Sie ist auf Bundesebene sehr aktiv, beeinflusst das landespolitische Wahlprogramm und schreibt sogar am Wahlprogramm für die Bundestagswahl mit. Die Rede ist von Landesvorstand Verena Föttinger (ÖDP). Sie kandidiert im Wahlkreis Rottweil.
Kreis Rottweil - Mit Verena Föttinger hat die Ökologisch-Demokratische Partei/Familie und Umwelt (ÖDP) seit elf Jahren schon ein solides Mitglied im Landesvorstand, auf der Bundestagswahlliste steht sie momentan auf Platz zwei hinter Guido Klamt (aus dem Wahlkreis Vaihingen).
Die 64-Jährige aus Fluorn-Winzeln stammt aus einer CDU-Familie. Als sie 1986, zum fünften Mal schwanger, radioaktiv verseuchtem Regen nach dem Supergau des Atomkraftwerks in Tschernobyl ausgesetzt war, kam sie zum ersten Mal mit Politik in Berührung, erzählt die Diplom-Theologin.
Viele politische Entscheidungen, wie das Verbot, Gemüse aus dem heimischen Garten zu essen und die Erde zu entsorgen, warfen Fragen bei ihr auf und die ÖDP schrieb einen Brief an die Haushalte. Dieser Brief sprach Familie Föttinger an. Schnell nach dem Beitritt war Verena Föttinger mit Leib und Seele dabei. Wichtige Themen, für die sie bis heute einsteht, sind eine ökologischere Landwirtschaft und Landwirtschaftspflege, bei der (Klein-)Bauern besser gestellt werden, die Verringerung des Pestizideinsatzes, Klimaneutralität bis 2030 und erneuerbare Energien, die Mobilfunkstrahlenbelastung – und ihr wichtigstes Thema: die Stärkung der Familien in ihrer Entscheidungsgewalt, ihrer finanziellen Lage und ihren Rechten.

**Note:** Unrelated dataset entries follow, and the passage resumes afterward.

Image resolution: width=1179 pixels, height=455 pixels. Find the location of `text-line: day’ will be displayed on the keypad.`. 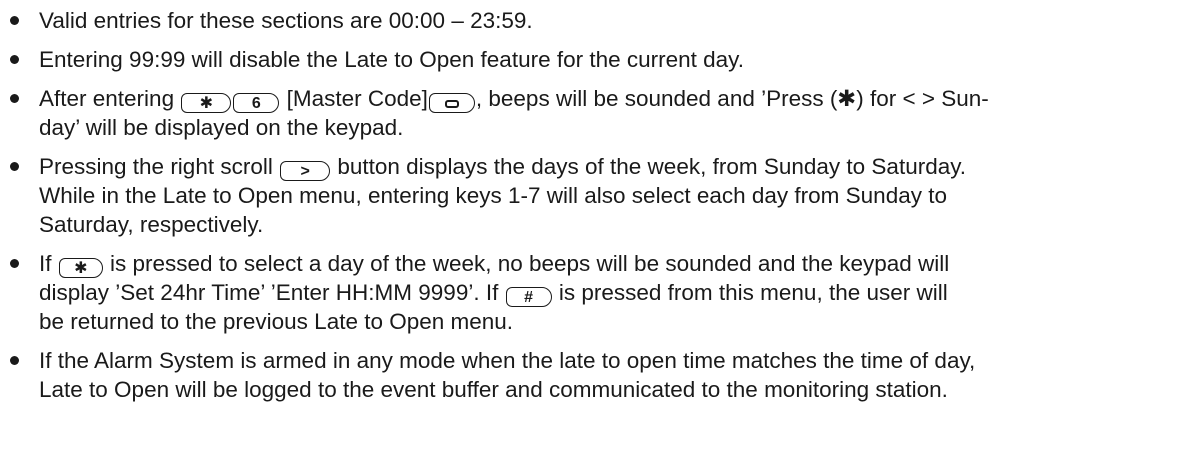

text-line: day’ will be displayed on the keypad. is located at coordinates (222, 128).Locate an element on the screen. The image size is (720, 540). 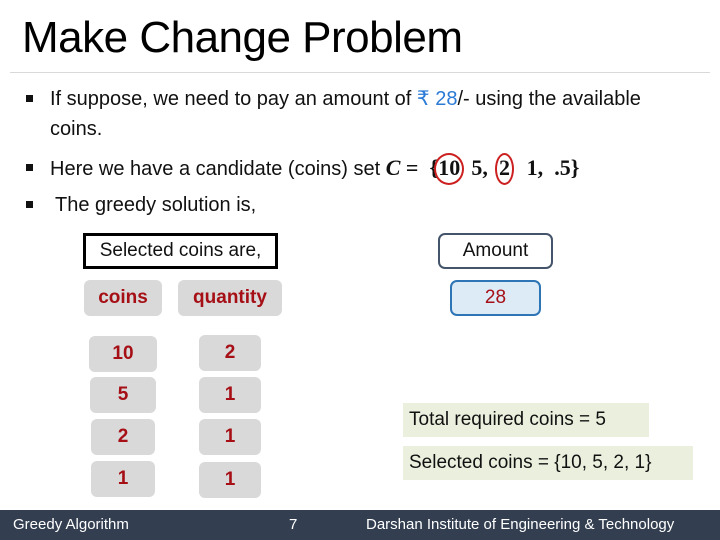
coin-element-circled: 10 is located at coordinates (450, 169).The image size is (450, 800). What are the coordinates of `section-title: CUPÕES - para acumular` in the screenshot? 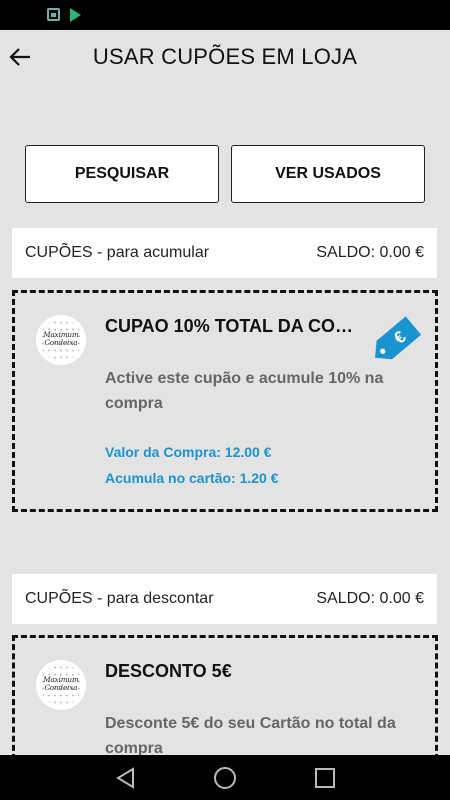 It's located at (118, 252).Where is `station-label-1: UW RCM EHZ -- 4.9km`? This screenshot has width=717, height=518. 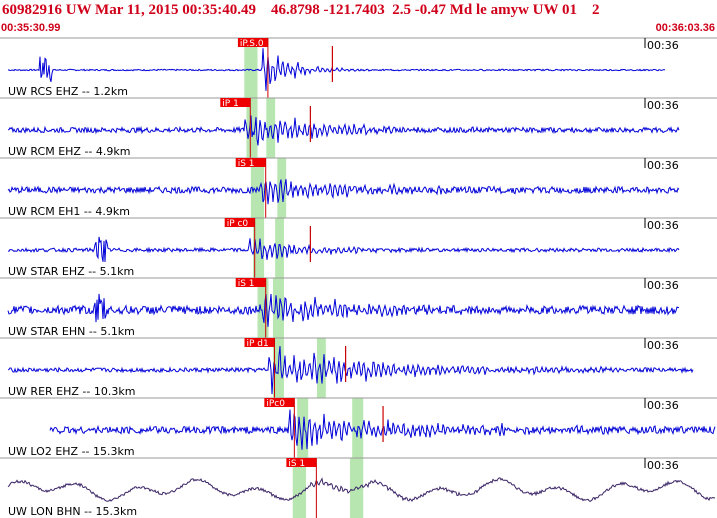
station-label-1: UW RCM EHZ -- 4.9km is located at coordinates (69, 152).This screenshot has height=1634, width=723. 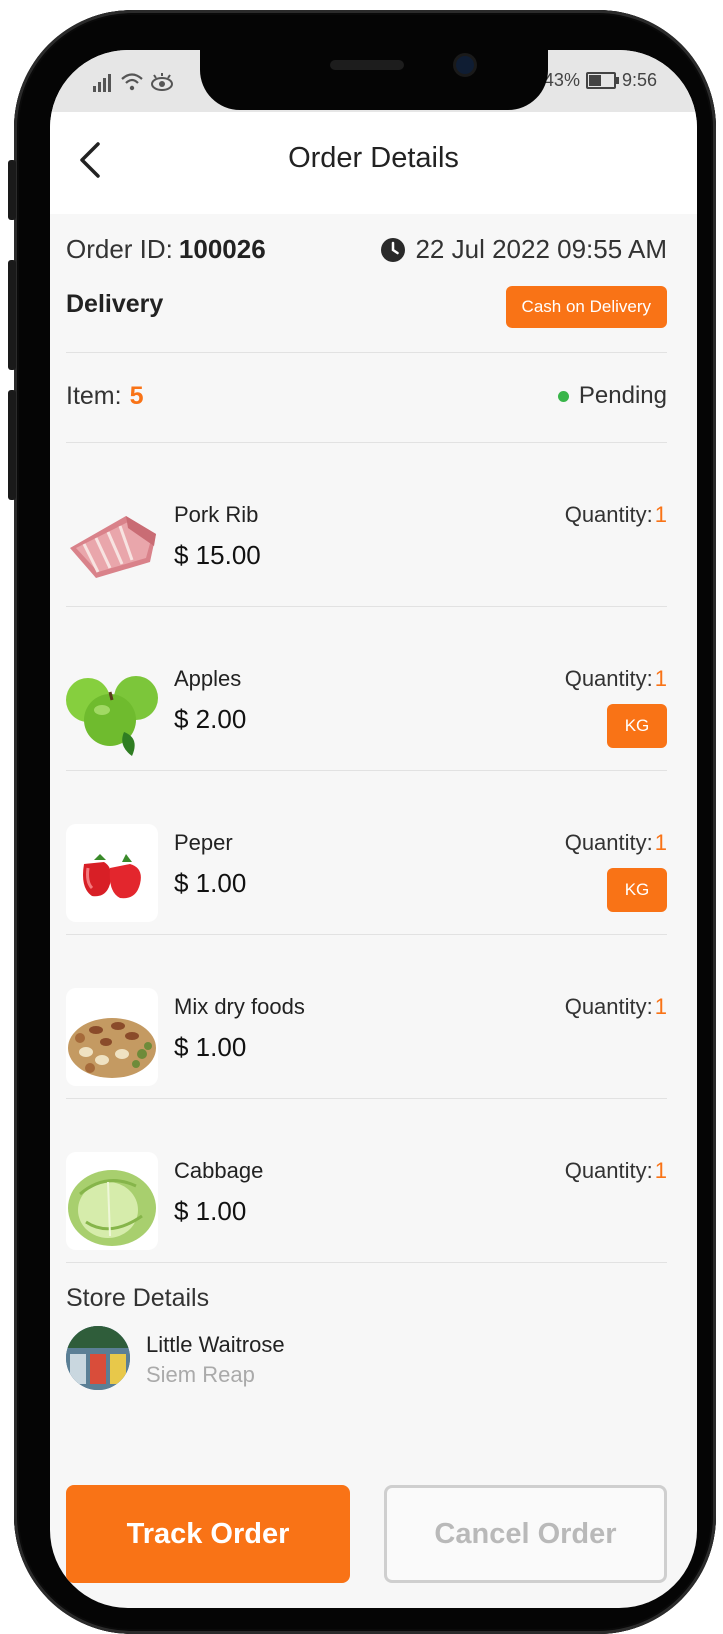 I want to click on clock-time: 9:56, so click(x=639, y=80).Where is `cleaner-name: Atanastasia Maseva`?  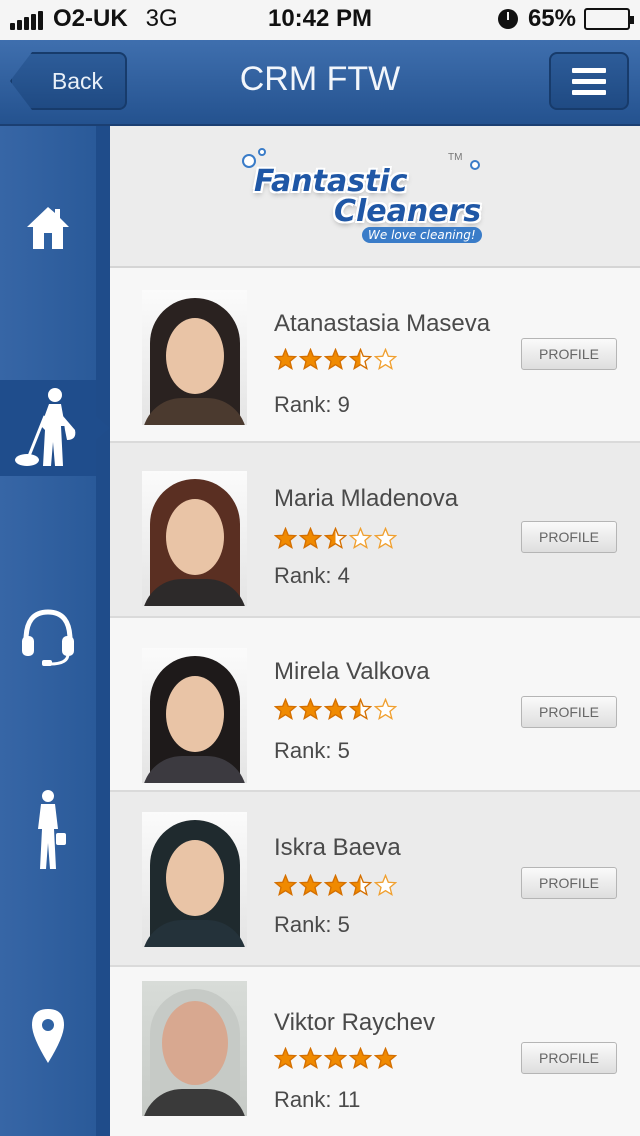
cleaner-name: Atanastasia Maseva is located at coordinates (382, 324).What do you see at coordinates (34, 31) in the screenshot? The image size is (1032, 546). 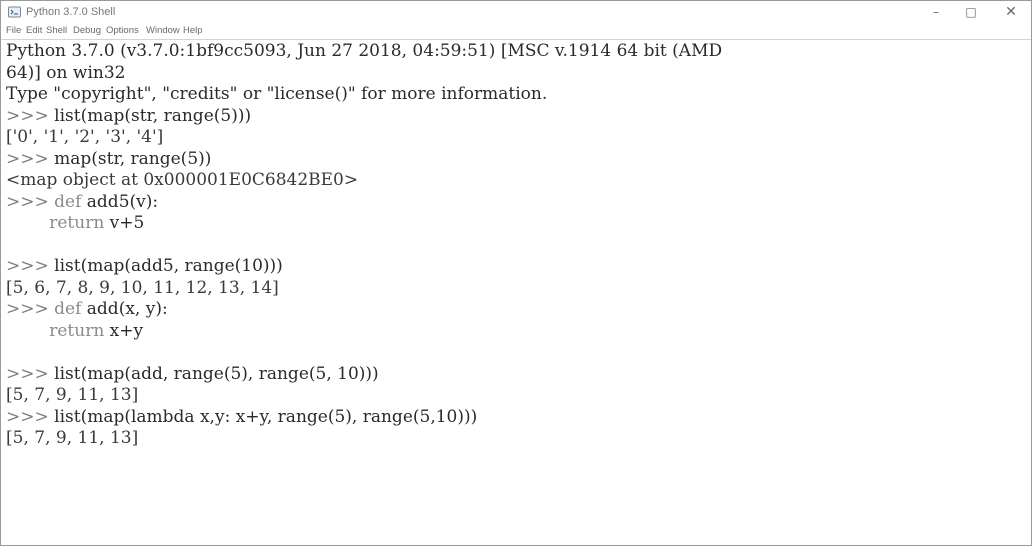 I see `menu-edit: Edit` at bounding box center [34, 31].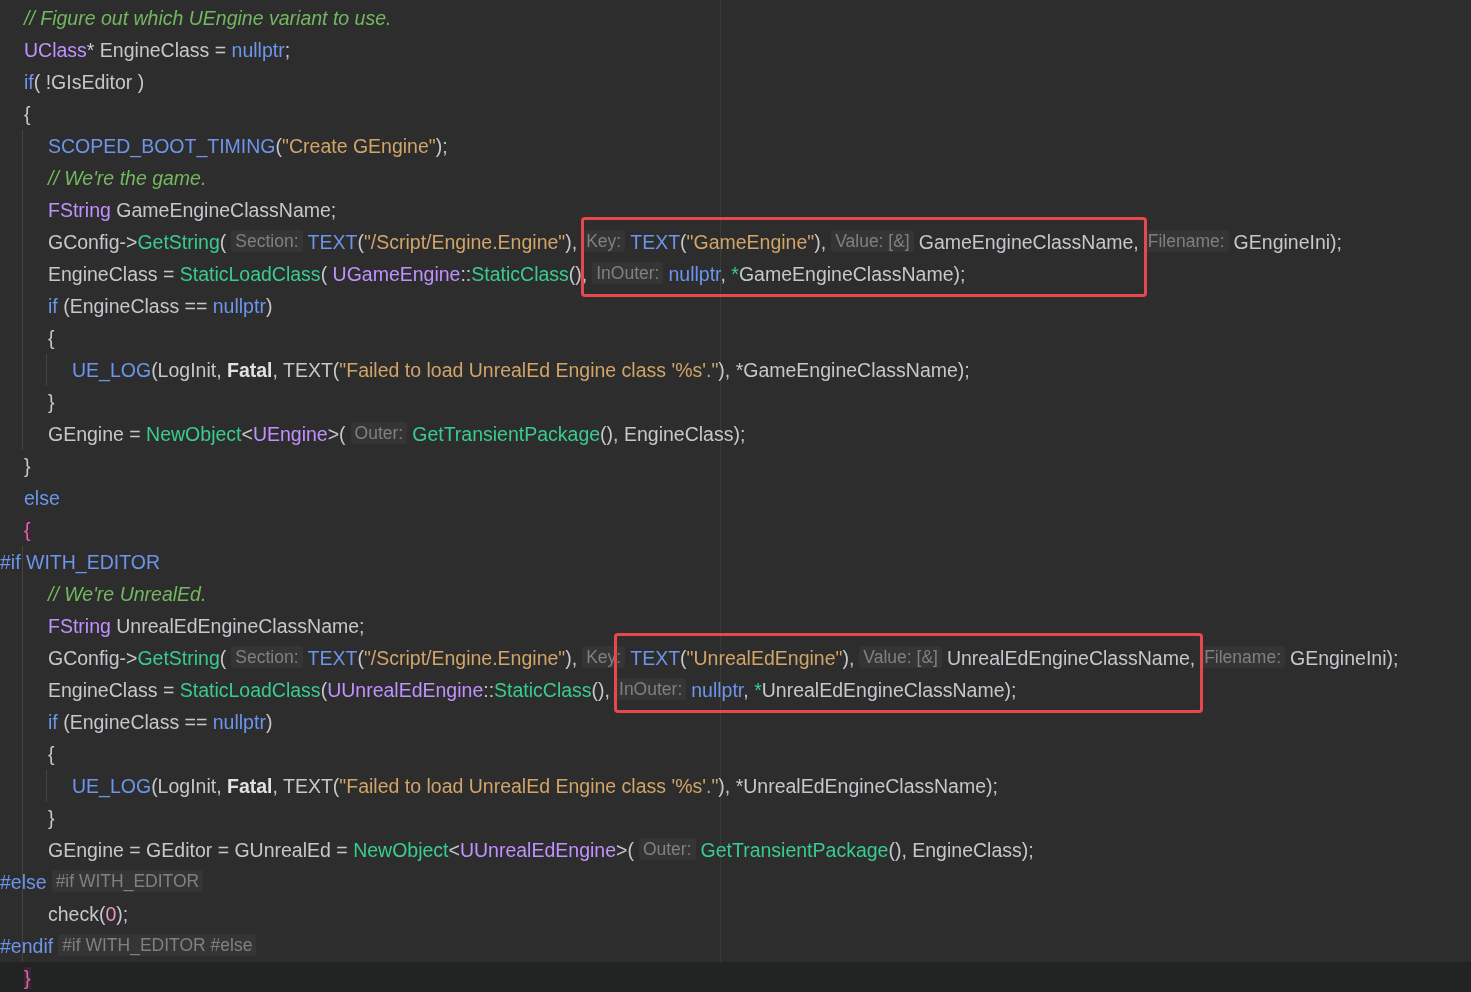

"Ich lese viel Literatur und Dichtung und interessiere mich für Kunst", sagt sie. Ihre Familie hat zwei denkmalgeschützte Bauernhöfe in Loßburg-Betzweiler erworben und renovierte diese in mühevoller Arbeit. "Dort finden auch Kunstausstellungen statt", erklärt sie. Föttingers Ehemann Ernst engagiert sich im Deutschen Roten Kreuz, sie selbst war zehn Jahre lang Vorsitzende ihrer Kirchengemeinde und übernahm verschiedene Aufgaben. Nun besucht sie häufig ihre zehn erwachsenen Kinder und Enkel. Die meisten haben studiert, eine Tochter schreibt Kinderbücher, eine andere ist Begründerin des "KulTierhofes" in Betzweiler und bietet Ziegenwanderungen an.
Momentan ist Verena Föttinger mit Vorträgen und ihrem politischen Engagement ausgelastet, ihr "Hauptberuf" zudem ist Oma. "Großeltern müssen viel Zeit ausfüllen", kommt Föttinger auf ihr Wahlanliegen zu sprechen.
Durch die "Care-Arbeit" (zum Beispiel Notbetreuung oder Pflege pflegebedürftiger Verwandter zu Hause) seien Kindertagesstätten – vor allem für die unter Drei-Jährigen – überlastet. Dabei würden Mütter, die ihre Kinder in den ersten Lebensjahren zu Hause erziehen und die überfüllten Kitas dadurch entlasten, im Vergleich zu Erzieherinnen (die dieselbe Arbeit machen) schlechter gestellt. Auch der Begriff Erziehungsurlaub sei irreführend, denn es sei Arbeit, nicht Urlaub. Gehalt und Rente als Würdigung von Erziehungsarbeit und Pflege Älterer zu Hause sei notwendig, auch um das Gesundheitswesen zu entlasten.
"Denn wenn Kinder als künftige Steuerzahler nicht mehr da sind, kollabiere das System Rente", mahnt die Landtagskandidatin – und sie ist sicher: "Mütter bekommen jetzt schon eine deutlich geringere Rente – was nicht gerechtfertigt ist – weil sie schlechter dastehen als Kinderlose."
Ihren Wahlkampf möchte Föttinger, soweit es die Corona-Verordnung zulässt, beispielsweise auch persönlich in der Rottweiler Innenstadt voranbringen.